YIELD: 1 BUNDT CAKE
Lemons always seem to put me in a good mood, and they dominate this cake. The tartness of the citrus in this cake pairs gorgeously with the airy texture. I recommend topping with Lemon Glaze or a simple dusting of confectioner’s sugar.
________________________________________________________________
Ingredients
1½ cups sugar
⅓ cup + 1 tablespoon lemon juice
1 tablespoon lemon zest
1 cup besan/chickpea flour
⅓ cup brown rice flour
½ cup potato starch
½ cup tapioca flour
1 teaspoon xanthan gum
1 teaspoon salt
½ teaspoon baking powder
½ teaspoon baking soda
1 cup non dairy milk
______________________________________________________________________________________________________________________________Directions
- Lightly grease a standard-size Bundt cake pan or two 8-inch round cake pans.
- Flour very lightly using white rice flour. Preheat oven to 350 °F.
- In a large bowl of a stand mixer, combine the shortening, sugar, and lemon juice and mix until smooth and fluffy.

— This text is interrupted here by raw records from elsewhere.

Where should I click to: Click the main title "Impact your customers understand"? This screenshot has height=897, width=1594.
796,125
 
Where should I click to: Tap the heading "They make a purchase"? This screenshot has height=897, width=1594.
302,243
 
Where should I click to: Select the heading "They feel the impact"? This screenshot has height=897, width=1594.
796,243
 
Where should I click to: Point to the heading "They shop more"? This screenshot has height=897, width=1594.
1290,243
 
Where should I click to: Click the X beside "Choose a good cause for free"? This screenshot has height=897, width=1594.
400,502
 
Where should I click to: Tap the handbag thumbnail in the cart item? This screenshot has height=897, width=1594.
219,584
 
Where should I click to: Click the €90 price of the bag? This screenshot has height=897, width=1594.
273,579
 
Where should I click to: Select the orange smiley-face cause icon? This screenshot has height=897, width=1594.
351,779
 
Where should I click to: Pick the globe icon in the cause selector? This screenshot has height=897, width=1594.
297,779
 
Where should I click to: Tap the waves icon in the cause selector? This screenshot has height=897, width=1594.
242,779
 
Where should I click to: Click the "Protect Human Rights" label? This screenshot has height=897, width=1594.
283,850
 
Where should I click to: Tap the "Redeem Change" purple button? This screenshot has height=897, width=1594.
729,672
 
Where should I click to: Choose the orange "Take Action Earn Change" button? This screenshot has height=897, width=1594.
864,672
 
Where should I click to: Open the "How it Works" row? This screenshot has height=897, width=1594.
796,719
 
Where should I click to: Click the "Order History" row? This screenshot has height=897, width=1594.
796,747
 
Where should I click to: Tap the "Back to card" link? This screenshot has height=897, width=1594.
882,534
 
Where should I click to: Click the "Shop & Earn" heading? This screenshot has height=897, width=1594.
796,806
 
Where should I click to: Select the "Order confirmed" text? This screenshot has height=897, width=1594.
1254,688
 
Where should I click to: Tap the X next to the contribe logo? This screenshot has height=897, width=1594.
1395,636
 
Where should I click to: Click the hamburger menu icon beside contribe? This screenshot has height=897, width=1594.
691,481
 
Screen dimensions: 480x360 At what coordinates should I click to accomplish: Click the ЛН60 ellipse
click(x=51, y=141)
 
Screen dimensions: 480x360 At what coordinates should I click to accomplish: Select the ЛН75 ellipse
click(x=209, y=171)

Add in the lemon zest.
- In a separate bowl, whisk together the besan through the baking soda and then add the flour mixture into the sugar mixture along with the non-dairy milk.
- Mix on low just until blended and then up the speed to high and mix for about 1 minute.
- The batter should be soft and fluffy.
- Spread the batter evenly into your prepared Bundt cake pan and bake on the center rack for 40 to 50 minutes, or until a knife inserted into the center comes out clean.
- Let cool for 1 hour and then run a knife around the outside and inside the cake to loosen.
- Flip over onto a wire rack and let cool further.
- Top with Lemon Glaze. Store covered for up to 2 days.